What is expected: Retype the line containing "Картинка 1 (157, 2065)" and each later line through the end of the listing, exactly as written, with no other lines.

Information shown:

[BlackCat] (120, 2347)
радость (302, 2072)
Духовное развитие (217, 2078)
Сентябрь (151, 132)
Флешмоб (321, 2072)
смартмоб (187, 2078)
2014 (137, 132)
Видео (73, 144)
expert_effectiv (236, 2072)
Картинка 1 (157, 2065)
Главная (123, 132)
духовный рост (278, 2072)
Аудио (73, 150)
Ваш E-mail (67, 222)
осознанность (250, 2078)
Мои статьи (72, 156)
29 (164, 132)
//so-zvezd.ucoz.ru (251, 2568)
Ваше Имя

Response area:
Картинка 1 (157, 2065)
Главная (123, 132)
духовный рост (278, 2072)
Аудио (73, 150)
Ваш E-mail (67, 222)
осознанность (250, 2078)
Мои статьи (72, 156)
29 (164, 132)
//so-zvezd.ucoz.ru (251, 2568)
Ваше Имя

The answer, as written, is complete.